More and more, the Senate looks like the graveyard for the
Contract with America. 0n the balanced budget amendment. On tax
cuts. On the crime bill. And now, on welfare reform. The Senate's
continued delay holds states hostage to the whims of Bill Clinton's
welfare bureaucrats. We are compelled to wrench reform from hostile
guardians of the status quo.
Worse yet, the compromises being cut in the Senate raise serious
doubts as to whether the Senate Republican Leader really
understands the mandate voters gave us last November to make
drastic change. There's been plenty of hot rhetoric on the Senate
floor about freeing states from federal mandates. But under the
Dole welfare compromise, states would be denied the chance to make
even the most basic decisions. In many cases, Senator Dole would
simply leave us with watered-down version of current law.
For example, Senator Dole's compromise would continue to set the
minimum level a state must spend on welfare. A similar, so-called
"maintenance of effort requirement" in current law is what's
preventing me from saving taxpayers $3 million a week. Why would a
Republican committed to fundamental change support a federal
mandate like that? Congress has no business dictating terms like
that to the states. California is a proud and sovereign state, not
a colony of the federal government.
In another concession to Senate liberals, Senator Dole has
agreed to extend federal disability benefits to individuals whose
only disability is self-inflicting drug and alcohol abuse. Today,
nearly 100,000 individuals collect such benefits. And the number
grew nearly six-fold in five years. But why should that surprise
us? What alcoholic would pass up a chance to have the taxpayers
pick up their bar tab?
That's why the House welfare bill ended this absurd practice
next month. The budget I just signed would end these benefits on
the same day. But Senator Dole's bill would force us to continue
paying these benefits for more than a year. In California alone,
that would cost taxpayers more than $1 million a week. That's not
only an insult to taxpayers, it's an outrage for the federal
government to be subsidizing someone's addiction. As the head of
one homeless shelter described it, it's "suicide on the installment
It's wrong and it's got to stop.
Yet, even as Senator Dole is imposing these indefensible
mandates on the states, he's ignoring the one crisis that deserves
national attention -- the epidemic of out-of-wedlock teen births.
Today, one in tree children is born out of wedlock. In some of
America's largest cities, more children are born to unmarried women
than into two-parent families. And the 14-year-old girl who becomes
an unwed mother is all too likely to give birth to a girl who will
become a 14-year-old unwed mother herself, or a boy who will become
a 14-year-old triggerman for a drug gang.
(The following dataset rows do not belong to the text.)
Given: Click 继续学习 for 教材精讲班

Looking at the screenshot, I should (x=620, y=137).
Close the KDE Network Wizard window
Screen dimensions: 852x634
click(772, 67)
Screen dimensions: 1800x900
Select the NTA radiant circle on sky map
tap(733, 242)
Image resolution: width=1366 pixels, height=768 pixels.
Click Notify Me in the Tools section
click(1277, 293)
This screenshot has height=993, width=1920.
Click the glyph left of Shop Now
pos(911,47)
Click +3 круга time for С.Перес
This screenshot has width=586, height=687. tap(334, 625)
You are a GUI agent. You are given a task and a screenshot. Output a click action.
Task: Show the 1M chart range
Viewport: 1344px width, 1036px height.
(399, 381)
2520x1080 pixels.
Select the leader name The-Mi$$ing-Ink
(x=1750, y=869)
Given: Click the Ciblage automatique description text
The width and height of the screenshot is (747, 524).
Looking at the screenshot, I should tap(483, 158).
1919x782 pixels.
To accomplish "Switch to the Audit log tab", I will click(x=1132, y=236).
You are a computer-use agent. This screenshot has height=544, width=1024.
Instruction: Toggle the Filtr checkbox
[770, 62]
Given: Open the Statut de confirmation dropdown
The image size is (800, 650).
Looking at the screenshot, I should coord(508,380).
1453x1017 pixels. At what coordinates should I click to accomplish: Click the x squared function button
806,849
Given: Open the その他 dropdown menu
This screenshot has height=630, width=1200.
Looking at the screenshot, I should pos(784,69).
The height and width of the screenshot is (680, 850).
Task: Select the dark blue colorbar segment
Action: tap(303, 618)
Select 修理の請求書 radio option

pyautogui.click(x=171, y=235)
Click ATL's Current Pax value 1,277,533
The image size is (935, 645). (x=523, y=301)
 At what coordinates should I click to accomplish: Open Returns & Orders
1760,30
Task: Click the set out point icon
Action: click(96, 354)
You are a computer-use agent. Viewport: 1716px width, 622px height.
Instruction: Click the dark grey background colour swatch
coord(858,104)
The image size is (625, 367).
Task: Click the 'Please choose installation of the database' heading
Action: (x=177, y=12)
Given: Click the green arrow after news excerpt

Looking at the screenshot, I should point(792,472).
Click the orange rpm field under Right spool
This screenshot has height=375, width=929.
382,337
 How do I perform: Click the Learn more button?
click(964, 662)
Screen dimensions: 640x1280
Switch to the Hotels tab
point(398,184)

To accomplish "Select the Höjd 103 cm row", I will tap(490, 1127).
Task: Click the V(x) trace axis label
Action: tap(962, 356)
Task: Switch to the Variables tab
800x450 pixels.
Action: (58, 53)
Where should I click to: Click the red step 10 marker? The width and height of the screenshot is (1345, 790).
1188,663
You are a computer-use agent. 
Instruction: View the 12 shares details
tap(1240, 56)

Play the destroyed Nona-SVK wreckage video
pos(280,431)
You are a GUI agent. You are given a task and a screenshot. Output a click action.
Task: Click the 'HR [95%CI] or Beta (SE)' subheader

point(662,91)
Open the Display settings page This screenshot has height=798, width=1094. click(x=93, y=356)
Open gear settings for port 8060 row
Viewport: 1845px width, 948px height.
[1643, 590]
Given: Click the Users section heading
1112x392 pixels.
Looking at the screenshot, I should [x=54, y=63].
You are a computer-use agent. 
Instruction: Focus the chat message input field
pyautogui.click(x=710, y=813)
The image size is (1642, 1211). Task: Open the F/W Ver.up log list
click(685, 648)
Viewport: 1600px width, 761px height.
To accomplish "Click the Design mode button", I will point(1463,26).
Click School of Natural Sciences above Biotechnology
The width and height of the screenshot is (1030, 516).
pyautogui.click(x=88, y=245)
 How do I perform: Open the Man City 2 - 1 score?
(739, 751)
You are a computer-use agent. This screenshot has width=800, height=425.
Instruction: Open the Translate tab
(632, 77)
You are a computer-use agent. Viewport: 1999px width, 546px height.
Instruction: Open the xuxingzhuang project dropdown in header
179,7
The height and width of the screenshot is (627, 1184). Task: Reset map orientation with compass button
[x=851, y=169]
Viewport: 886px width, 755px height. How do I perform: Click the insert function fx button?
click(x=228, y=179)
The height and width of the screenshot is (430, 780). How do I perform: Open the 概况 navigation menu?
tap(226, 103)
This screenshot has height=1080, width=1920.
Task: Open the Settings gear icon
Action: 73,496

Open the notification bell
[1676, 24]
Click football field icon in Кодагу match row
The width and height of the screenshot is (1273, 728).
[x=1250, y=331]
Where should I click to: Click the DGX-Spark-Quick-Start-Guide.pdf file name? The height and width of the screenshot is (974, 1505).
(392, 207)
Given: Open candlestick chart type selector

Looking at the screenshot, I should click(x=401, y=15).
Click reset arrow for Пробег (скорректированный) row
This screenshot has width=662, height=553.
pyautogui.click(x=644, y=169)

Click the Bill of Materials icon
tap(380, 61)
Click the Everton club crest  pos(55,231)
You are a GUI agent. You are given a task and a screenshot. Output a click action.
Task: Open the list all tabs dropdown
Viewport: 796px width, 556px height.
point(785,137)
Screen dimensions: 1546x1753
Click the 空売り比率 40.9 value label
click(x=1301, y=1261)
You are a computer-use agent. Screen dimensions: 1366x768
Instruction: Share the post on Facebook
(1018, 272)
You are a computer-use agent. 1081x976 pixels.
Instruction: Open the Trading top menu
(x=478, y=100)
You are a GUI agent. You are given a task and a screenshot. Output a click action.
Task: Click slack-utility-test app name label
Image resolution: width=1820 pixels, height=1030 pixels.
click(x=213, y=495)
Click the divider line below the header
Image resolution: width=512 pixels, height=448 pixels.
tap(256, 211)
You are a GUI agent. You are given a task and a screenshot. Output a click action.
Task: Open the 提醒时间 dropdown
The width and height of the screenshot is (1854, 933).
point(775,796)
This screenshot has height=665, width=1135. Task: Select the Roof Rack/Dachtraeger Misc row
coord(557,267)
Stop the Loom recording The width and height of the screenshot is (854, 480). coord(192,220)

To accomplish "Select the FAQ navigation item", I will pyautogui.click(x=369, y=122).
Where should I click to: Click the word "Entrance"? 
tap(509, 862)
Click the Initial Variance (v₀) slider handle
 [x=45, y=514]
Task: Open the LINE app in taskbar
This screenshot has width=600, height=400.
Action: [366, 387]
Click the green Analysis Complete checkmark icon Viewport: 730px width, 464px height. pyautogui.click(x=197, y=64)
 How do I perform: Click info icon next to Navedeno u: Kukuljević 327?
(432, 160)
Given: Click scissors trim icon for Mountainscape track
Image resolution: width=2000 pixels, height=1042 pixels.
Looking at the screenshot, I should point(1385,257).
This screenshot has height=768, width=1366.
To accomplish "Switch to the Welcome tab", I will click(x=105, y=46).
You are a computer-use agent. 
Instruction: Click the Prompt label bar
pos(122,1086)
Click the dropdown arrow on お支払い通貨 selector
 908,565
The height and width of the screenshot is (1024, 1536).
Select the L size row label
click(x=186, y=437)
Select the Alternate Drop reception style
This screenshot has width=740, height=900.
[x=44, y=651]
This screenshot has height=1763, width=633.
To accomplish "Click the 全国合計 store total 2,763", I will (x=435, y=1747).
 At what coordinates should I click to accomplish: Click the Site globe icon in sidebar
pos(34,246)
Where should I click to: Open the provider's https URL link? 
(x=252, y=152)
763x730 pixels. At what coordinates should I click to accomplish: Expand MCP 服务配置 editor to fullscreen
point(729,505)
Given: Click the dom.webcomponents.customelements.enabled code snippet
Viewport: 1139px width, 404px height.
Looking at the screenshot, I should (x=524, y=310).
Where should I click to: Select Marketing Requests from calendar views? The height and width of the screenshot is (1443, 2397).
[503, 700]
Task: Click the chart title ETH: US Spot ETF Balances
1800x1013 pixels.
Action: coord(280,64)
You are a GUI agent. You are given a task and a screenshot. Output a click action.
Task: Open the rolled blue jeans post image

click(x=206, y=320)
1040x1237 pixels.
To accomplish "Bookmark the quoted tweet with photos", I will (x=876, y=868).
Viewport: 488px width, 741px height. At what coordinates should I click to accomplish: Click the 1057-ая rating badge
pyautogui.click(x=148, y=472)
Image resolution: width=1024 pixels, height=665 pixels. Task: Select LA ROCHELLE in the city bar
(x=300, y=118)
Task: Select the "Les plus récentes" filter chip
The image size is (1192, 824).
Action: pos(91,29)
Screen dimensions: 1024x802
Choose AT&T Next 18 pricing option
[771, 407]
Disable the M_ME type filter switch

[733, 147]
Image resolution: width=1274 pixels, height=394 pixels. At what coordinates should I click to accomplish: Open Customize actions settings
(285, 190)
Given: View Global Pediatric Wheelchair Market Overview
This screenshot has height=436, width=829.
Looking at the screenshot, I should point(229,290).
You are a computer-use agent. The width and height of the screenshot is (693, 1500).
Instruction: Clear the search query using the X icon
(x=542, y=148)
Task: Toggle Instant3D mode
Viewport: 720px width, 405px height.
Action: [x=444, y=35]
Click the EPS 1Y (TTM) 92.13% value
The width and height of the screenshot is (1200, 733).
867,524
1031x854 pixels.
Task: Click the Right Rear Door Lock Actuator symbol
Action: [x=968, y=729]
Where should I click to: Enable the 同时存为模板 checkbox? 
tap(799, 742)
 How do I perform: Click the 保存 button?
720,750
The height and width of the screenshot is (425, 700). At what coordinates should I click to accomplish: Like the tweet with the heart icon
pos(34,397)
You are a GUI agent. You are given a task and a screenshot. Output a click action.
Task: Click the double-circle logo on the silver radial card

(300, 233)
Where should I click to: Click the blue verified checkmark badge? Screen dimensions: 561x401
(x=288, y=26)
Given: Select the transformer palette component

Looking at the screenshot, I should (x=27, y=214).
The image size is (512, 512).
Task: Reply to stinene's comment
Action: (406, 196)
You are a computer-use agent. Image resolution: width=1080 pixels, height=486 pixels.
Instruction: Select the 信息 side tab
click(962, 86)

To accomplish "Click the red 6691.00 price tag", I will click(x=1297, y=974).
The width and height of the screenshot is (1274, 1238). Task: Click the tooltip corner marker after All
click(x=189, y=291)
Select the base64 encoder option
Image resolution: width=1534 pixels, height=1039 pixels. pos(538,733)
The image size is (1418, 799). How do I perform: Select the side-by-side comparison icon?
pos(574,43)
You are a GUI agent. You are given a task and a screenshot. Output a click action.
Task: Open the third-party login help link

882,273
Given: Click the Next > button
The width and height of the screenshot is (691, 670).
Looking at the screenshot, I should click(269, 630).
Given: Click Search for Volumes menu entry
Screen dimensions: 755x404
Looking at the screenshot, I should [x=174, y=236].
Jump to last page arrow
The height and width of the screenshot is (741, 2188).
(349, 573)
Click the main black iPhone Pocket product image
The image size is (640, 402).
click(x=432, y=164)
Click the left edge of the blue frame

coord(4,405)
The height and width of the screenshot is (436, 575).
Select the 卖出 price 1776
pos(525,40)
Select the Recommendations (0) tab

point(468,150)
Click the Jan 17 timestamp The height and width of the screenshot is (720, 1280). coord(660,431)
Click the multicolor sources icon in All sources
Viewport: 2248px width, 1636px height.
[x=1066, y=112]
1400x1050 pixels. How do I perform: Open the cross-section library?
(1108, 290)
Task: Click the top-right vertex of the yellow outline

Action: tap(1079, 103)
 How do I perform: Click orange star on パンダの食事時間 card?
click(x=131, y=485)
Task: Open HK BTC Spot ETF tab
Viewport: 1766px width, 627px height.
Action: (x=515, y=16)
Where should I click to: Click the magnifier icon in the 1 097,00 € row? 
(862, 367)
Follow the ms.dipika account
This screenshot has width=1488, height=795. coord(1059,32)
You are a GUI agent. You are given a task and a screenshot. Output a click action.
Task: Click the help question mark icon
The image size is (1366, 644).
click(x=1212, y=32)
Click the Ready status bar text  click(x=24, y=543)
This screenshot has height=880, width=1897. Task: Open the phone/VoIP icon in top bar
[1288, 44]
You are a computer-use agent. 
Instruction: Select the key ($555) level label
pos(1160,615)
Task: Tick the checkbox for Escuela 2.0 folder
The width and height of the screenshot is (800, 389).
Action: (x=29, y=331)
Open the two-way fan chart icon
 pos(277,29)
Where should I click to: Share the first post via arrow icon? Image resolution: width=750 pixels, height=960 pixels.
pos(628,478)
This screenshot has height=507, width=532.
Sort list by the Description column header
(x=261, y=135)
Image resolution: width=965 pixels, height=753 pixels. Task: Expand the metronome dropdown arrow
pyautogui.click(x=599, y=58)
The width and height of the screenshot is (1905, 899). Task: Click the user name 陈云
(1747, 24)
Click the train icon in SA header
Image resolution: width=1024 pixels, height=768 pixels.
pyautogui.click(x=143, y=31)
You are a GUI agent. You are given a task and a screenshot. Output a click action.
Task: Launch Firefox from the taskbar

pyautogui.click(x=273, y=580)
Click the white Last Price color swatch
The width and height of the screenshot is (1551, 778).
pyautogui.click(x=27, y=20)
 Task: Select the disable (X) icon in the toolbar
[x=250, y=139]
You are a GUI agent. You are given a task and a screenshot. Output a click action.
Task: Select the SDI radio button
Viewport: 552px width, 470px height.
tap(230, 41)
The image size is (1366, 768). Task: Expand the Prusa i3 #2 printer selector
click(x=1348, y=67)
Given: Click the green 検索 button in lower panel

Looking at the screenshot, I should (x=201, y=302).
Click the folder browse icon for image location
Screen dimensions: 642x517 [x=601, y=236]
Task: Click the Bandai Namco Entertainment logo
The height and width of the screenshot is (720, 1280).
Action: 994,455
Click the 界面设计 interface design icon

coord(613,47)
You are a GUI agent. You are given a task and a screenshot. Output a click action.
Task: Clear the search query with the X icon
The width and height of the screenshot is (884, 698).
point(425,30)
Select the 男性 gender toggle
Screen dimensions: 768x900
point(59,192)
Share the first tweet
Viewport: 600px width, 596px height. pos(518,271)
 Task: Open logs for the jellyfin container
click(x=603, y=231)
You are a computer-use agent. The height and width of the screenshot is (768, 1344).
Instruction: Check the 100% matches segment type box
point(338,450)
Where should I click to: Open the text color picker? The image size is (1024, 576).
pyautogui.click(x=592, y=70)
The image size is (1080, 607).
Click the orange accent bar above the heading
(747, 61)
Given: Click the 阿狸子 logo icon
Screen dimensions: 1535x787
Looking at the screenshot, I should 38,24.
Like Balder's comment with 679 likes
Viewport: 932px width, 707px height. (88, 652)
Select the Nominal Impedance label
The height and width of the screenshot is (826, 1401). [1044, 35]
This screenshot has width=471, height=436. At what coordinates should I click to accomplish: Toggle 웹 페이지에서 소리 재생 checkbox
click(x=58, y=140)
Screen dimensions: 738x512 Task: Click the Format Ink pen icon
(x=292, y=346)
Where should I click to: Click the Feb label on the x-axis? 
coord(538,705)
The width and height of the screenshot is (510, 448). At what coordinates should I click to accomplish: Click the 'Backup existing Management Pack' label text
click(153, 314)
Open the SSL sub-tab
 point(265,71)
If Senator Dole is truly concerned about the crisis of values in
America, he should not be content with talking about the perverse
values promoted by our popular media. He should start doing
something about the perverse values promoted by the federal welfare
system. The Contract with America included many reforms we've made
in California to stem this crisis of illegitimacy. It stops
rewarding women with bigger welfare checks for having more and more
children out-of-wedlock. Yet, Senator Dole excluded this important
change from the Senate version of the bill. He was unwilling to
include this fundamental reform.
It is not leadership to settle for less than the fundamental
change we need by cutting deals which compromise our values. We
must demand nothing less than the courage and conviction to make
fundamental change in policy...if we're to have any hope of
changing a tragically permissive culture. America deserves better,
and must demand it.
If we make these changes, we'll free millions of Americans from
the chains of dependency that stifle opportunity. We'll renew the
dream of a nation where work is respected and rewarded and where
rights are balanced by responsibility.
The biggest mistake we can make is to be too timid in our
reforms. The task we face is great, but we dare not miss this
opportunity. It may not come again soon. Thank you, very much. Now,
I'd be happy to take your questions.